Opinion ID: 2252946
Heading Depth: 1
Heading Rank: 6

Heading: Whether the Appellate Court Erred in Affirming the Trial Court

Text: Heinold also argues that the appellate court erred in holding that a fiduciary duty exists simply where the subject matter of a contract is complicated. Heinold's argument is based on its belief that the traditional criteria for the existence of a fiduciary duty were not met here and that the appellate court created a new basis on which to find a fiduciary duty. The appellate court affirmed the trial court on this point, stating: The record indicates that members of the Class were uniquely dependant upon information obtained from defendant and its soliciting brokers in order to make a profit on LCO transactions.
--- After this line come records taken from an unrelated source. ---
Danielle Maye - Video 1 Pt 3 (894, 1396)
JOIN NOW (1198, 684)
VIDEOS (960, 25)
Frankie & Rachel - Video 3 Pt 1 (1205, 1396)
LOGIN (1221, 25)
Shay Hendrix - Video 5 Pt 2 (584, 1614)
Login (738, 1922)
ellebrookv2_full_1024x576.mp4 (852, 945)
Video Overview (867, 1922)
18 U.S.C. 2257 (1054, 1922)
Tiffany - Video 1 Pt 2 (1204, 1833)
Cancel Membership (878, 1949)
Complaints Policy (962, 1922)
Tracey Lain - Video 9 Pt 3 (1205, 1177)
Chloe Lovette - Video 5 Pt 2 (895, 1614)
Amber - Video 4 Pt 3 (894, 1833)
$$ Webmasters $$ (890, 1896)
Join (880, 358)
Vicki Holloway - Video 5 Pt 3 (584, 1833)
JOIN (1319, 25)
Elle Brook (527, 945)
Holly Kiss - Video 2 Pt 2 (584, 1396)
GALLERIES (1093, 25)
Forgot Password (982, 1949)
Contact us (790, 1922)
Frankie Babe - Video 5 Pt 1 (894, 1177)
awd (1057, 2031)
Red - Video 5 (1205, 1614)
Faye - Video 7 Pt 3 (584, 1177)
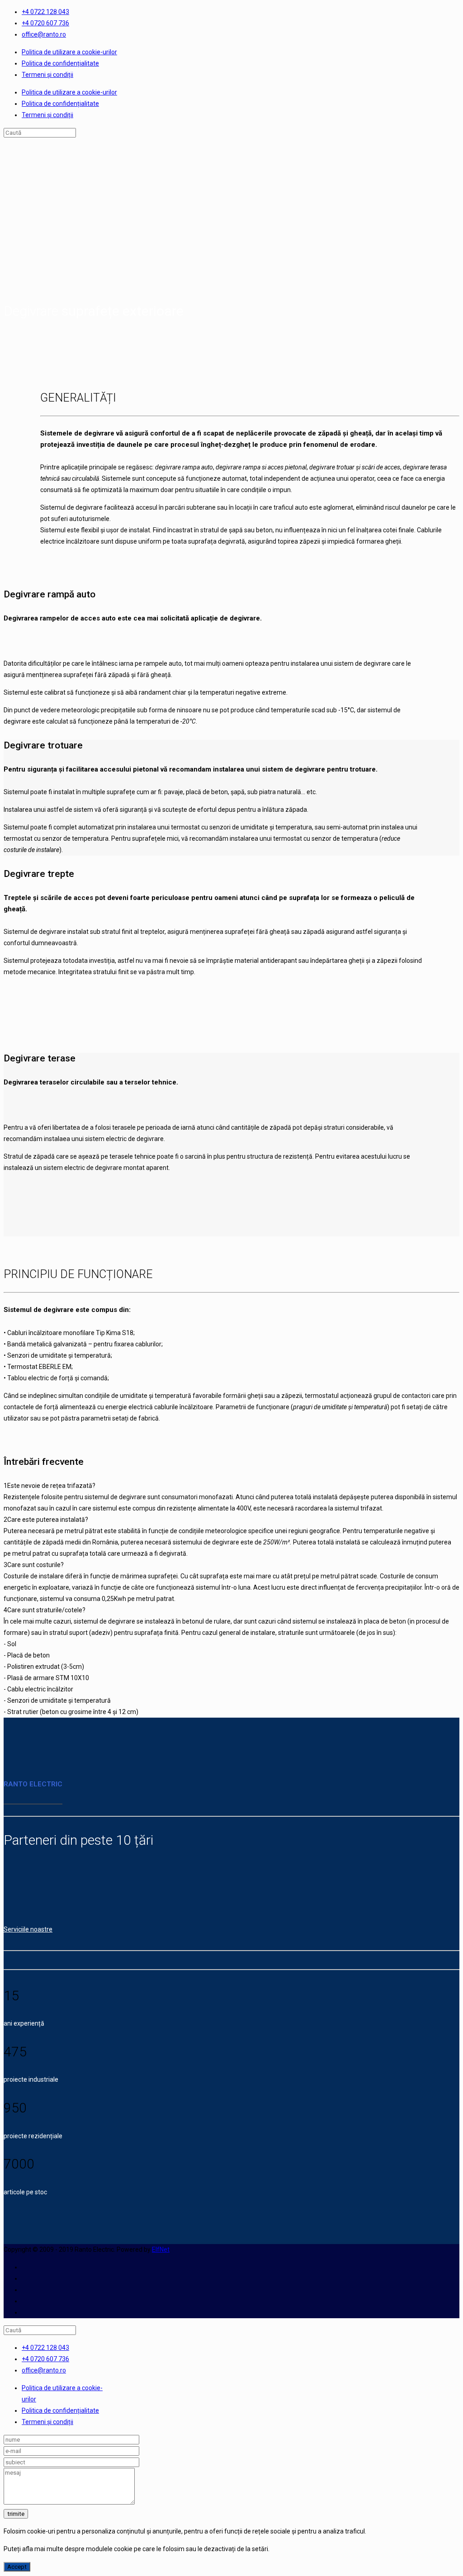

The trading of LCO's during the relevant period was exceedingly complicated due to the mechanics of LCO's and the London exchanges, the volatility of the commodity options market, the impact of currency conversion rates and the differing terminology used among brokers offering LCO's to the public. (240 Ill.App.3d 536, 541, 181 Ill.Dec. 376, 608 N.E.2d 449.) The appellate court's opinion merely summarizes the trial court's findings that few investors, including plaintiffs, could have understood the mechanics of LCO trading or known what type of charges were proper. The appellate court's finding is not that a preagency fiduciary duty attaches when a transaction is complex, but that under these unique circumstances, where a future principal and agent are discussing compensation, and where the plaintiffs were uniquely dependant upon Heinold for information concerning the proper charges in the transaction, a duty attached. There was no error by the appellate court on this issue.